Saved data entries

---------------

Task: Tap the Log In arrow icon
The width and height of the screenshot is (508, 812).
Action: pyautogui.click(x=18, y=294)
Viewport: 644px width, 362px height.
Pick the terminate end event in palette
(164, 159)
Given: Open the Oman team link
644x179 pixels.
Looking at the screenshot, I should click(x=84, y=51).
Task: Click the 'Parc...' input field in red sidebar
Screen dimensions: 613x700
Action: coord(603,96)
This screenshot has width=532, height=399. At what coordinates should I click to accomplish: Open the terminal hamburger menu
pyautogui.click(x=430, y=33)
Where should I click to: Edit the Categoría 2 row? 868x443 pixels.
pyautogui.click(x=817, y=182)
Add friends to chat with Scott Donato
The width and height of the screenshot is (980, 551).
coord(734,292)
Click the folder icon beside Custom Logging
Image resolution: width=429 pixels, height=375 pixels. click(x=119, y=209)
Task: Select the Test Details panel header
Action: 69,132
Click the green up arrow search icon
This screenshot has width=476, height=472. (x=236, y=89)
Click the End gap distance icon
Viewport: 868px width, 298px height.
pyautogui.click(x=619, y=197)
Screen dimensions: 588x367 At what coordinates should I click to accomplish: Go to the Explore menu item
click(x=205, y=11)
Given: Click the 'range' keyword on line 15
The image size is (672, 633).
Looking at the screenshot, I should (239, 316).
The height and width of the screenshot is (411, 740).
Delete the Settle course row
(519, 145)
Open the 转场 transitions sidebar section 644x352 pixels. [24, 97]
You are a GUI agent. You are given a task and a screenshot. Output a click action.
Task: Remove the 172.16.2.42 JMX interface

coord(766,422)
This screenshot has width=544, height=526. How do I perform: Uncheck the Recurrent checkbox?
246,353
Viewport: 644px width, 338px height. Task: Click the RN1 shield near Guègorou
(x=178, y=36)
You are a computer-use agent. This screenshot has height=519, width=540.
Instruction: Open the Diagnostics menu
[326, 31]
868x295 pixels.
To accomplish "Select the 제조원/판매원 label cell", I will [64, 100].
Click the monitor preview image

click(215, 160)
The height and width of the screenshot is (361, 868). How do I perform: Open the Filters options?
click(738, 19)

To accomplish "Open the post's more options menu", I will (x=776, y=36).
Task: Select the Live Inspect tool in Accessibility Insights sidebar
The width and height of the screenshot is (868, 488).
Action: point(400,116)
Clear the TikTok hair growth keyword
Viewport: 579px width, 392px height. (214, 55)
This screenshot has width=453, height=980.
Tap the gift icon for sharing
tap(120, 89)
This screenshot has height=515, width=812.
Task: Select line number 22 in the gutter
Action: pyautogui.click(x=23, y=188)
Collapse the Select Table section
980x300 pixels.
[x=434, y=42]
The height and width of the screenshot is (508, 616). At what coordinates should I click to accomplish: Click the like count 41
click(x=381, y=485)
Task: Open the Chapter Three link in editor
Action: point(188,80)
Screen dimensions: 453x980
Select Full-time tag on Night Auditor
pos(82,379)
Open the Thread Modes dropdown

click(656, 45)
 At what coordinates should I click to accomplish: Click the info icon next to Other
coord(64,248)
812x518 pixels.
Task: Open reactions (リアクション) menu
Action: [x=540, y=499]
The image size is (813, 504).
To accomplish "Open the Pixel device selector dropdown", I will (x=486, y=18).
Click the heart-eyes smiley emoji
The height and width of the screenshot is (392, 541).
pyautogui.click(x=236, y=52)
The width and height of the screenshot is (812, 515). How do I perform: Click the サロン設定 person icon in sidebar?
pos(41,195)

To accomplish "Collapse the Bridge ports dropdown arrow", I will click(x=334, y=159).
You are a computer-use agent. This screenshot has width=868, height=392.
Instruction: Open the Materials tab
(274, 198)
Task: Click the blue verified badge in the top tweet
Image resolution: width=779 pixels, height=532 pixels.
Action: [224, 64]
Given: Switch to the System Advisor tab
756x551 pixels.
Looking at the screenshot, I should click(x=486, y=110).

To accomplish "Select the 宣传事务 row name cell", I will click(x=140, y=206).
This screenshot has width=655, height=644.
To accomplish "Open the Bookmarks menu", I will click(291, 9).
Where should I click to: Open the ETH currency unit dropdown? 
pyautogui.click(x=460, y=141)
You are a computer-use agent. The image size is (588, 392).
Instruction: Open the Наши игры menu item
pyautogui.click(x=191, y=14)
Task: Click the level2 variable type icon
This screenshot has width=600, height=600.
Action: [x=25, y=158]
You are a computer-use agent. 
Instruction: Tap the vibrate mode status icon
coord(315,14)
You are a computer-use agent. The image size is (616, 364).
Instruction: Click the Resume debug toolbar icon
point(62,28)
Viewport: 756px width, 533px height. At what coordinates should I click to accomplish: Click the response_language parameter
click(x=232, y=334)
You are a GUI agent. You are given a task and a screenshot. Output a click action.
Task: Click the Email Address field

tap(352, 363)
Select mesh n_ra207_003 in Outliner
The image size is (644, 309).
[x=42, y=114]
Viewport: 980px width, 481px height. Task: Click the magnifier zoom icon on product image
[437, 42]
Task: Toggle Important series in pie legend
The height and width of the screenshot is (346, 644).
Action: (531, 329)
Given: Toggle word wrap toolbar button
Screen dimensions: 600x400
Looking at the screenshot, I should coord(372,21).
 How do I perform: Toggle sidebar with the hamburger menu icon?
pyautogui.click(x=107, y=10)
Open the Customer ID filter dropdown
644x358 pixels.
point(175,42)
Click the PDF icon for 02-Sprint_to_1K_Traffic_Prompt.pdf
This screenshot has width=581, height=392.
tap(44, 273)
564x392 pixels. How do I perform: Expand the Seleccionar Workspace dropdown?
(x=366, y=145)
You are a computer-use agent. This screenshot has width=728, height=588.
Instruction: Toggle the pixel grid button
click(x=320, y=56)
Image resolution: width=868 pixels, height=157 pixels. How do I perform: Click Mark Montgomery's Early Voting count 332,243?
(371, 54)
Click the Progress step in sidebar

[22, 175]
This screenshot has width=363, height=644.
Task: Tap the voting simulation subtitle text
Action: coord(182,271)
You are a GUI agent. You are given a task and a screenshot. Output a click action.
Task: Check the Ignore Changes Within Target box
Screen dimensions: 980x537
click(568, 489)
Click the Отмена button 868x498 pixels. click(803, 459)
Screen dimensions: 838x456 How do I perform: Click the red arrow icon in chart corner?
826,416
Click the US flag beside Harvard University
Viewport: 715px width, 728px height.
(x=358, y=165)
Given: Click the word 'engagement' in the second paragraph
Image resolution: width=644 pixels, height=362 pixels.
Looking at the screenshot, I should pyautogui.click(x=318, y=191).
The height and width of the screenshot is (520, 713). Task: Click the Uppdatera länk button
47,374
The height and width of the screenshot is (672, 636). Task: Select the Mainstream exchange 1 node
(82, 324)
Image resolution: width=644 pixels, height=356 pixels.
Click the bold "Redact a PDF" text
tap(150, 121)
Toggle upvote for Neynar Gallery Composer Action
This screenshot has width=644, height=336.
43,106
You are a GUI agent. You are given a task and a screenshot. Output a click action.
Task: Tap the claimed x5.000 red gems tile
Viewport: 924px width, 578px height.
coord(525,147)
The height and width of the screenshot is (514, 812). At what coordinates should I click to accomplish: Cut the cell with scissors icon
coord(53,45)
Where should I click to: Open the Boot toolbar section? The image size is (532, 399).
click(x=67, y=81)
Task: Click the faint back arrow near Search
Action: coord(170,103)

---------------

◆ **Instructions to follow**: When transcribing the data, keep every line exactly as it is.

◆ **Finished task**:
Task: Tap the Log In arrow icon
The width and height of the screenshot is (508, 812).
Action: pyautogui.click(x=18, y=294)
Viewport: 644px width, 362px height.
Pick the terminate end event in palette
(164, 159)
Given: Open the Oman team link
644x179 pixels.
Looking at the screenshot, I should click(x=84, y=51).
Task: Click the 'Parc...' input field in red sidebar
Screen dimensions: 613x700
Action: coord(603,96)
This screenshot has width=532, height=399. At what coordinates should I click to accomplish: Open the terminal hamburger menu
pyautogui.click(x=430, y=33)
Where should I click to: Edit the Categoría 2 row? 868x443 pixels.
pyautogui.click(x=817, y=182)
Add friends to chat with Scott Donato
The width and height of the screenshot is (980, 551).
coord(734,292)
Click the folder icon beside Custom Logging
Image resolution: width=429 pixels, height=375 pixels. click(x=119, y=209)
Task: Select the Test Details panel header
Action: 69,132
Click the green up arrow search icon
This screenshot has width=476, height=472. (x=236, y=89)
Click the End gap distance icon
Viewport: 868px width, 298px height.
pyautogui.click(x=619, y=197)
Screen dimensions: 588x367 At what coordinates should I click to accomplish: Go to the Explore menu item
click(x=205, y=11)
Given: Click the 'range' keyword on line 15
The image size is (672, 633).
Looking at the screenshot, I should (239, 316).
The height and width of the screenshot is (411, 740).
Delete the Settle course row
(519, 145)
Open the 转场 transitions sidebar section 644x352 pixels. [24, 97]
You are a GUI agent. You are given a task and a screenshot. Output a click action.
Task: Remove the 172.16.2.42 JMX interface

coord(766,422)
This screenshot has width=544, height=526. How do I perform: Uncheck the Recurrent checkbox?
246,353
Viewport: 644px width, 338px height. Task: Click the RN1 shield near Guègorou
(x=178, y=36)
You are a computer-use agent. This screenshot has height=519, width=540.
Instruction: Open the Diagnostics menu
[326, 31]
868x295 pixels.
To accomplish "Select the 제조원/판매원 label cell", I will [64, 100].
Click the monitor preview image

click(215, 160)
The height and width of the screenshot is (361, 868). How do I perform: Open the Filters options?
click(738, 19)

To accomplish "Open the post's more options menu", I will (x=776, y=36).
Task: Select the Live Inspect tool in Accessibility Insights sidebar
The width and height of the screenshot is (868, 488).
Action: point(400,116)
Clear the TikTok hair growth keyword
Viewport: 579px width, 392px height. (214, 55)
This screenshot has width=453, height=980.
Tap the gift icon for sharing
tap(120, 89)
This screenshot has height=515, width=812.
Task: Select line number 22 in the gutter
Action: pyautogui.click(x=23, y=188)
Collapse the Select Table section
980x300 pixels.
[x=434, y=42]
The height and width of the screenshot is (508, 616). At what coordinates should I click to accomplish: Click the like count 41
click(x=381, y=485)
Task: Open the Chapter Three link in editor
Action: point(188,80)
Screen dimensions: 453x980
Select Full-time tag on Night Auditor
pos(82,379)
Open the Thread Modes dropdown

click(656, 45)
 At what coordinates should I click to accomplish: Click the info icon next to Other
coord(64,248)
812x518 pixels.
Task: Open reactions (リアクション) menu
Action: [x=540, y=499]
The image size is (813, 504).
To accomplish "Open the Pixel device selector dropdown", I will (x=486, y=18).
Click the heart-eyes smiley emoji
The height and width of the screenshot is (392, 541).
pyautogui.click(x=236, y=52)
The width and height of the screenshot is (812, 515). How do I perform: Click the サロン設定 person icon in sidebar?
pos(41,195)

To accomplish "Collapse the Bridge ports dropdown arrow", I will click(x=334, y=159).
You are a computer-use agent. This screenshot has width=868, height=392.
Instruction: Open the Materials tab
(274, 198)
Task: Click the blue verified badge in the top tweet
Image resolution: width=779 pixels, height=532 pixels.
Action: [224, 64]
Given: Switch to the System Advisor tab
756x551 pixels.
Looking at the screenshot, I should click(x=486, y=110).

To accomplish "Select the 宣传事务 row name cell", I will click(x=140, y=206).
This screenshot has width=655, height=644.
To accomplish "Open the Bookmarks menu", I will click(291, 9).
Where should I click to: Open the ETH currency unit dropdown? 
pyautogui.click(x=460, y=141)
You are a computer-use agent. The image size is (588, 392).
Instruction: Open the Наши игры menu item
pyautogui.click(x=191, y=14)
Task: Click the level2 variable type icon
This screenshot has width=600, height=600.
Action: [x=25, y=158]
You are a computer-use agent. 
Instruction: Tap the vibrate mode status icon
coord(315,14)
You are a computer-use agent. The image size is (616, 364).
Instruction: Click the Resume debug toolbar icon
point(62,28)
Viewport: 756px width, 533px height. At what coordinates should I click to accomplish: Click the response_language parameter
click(x=232, y=334)
You are a GUI agent. You are given a task and a screenshot. Output a click action.
Task: Click the Email Address field

tap(352, 363)
Select mesh n_ra207_003 in Outliner
The image size is (644, 309).
[x=42, y=114]
Viewport: 980px width, 481px height. Task: Click the magnifier zoom icon on product image
[437, 42]
Task: Toggle Important series in pie legend
The height and width of the screenshot is (346, 644).
Action: (531, 329)
Given: Toggle word wrap toolbar button
Screen dimensions: 600x400
Looking at the screenshot, I should coord(372,21).
 How do I perform: Toggle sidebar with the hamburger menu icon?
pyautogui.click(x=107, y=10)
Open the Customer ID filter dropdown
644x358 pixels.
point(175,42)
Click the PDF icon for 02-Sprint_to_1K_Traffic_Prompt.pdf
This screenshot has width=581, height=392.
tap(44, 273)
564x392 pixels. How do I perform: Expand the Seleccionar Workspace dropdown?
(x=366, y=145)
You are a computer-use agent. This screenshot has width=728, height=588.
Instruction: Toggle the pixel grid button
click(x=320, y=56)
Image resolution: width=868 pixels, height=157 pixels. How do I perform: Click Mark Montgomery's Early Voting count 332,243?
(371, 54)
Click the Progress step in sidebar

[22, 175]
This screenshot has width=363, height=644.
Task: Tap the voting simulation subtitle text
Action: coord(182,271)
You are a GUI agent. You are given a task and a screenshot. Output a click action.
Task: Check the Ignore Changes Within Target box
Screen dimensions: 980x537
click(568, 489)
Click the Отмена button 868x498 pixels. click(803, 459)
Screen dimensions: 838x456 How do I perform: Click the red arrow icon in chart corner?
826,416
Click the US flag beside Harvard University
Viewport: 715px width, 728px height.
(x=358, y=165)
Given: Click the word 'engagement' in the second paragraph
Image resolution: width=644 pixels, height=362 pixels.
Looking at the screenshot, I should pyautogui.click(x=318, y=191).
The height and width of the screenshot is (520, 713). Task: Click the Uppdatera länk button
47,374
The height and width of the screenshot is (672, 636). Task: Select the Mainstream exchange 1 node
(82, 324)
Image resolution: width=644 pixels, height=356 pixels.
Click the bold "Redact a PDF" text
tap(150, 121)
Toggle upvote for Neynar Gallery Composer Action
This screenshot has width=644, height=336.
43,106
You are a GUI agent. You are given a task and a screenshot. Output a click action.
Task: Tap the claimed x5.000 red gems tile
Viewport: 924px width, 578px height.
coord(525,147)
The height and width of the screenshot is (514, 812). At what coordinates should I click to accomplish: Cut the cell with scissors icon
coord(53,45)
Where should I click to: Open the Boot toolbar section? The image size is (532, 399).
click(x=67, y=81)
Task: Click the faint back arrow near Search
Action: coord(170,103)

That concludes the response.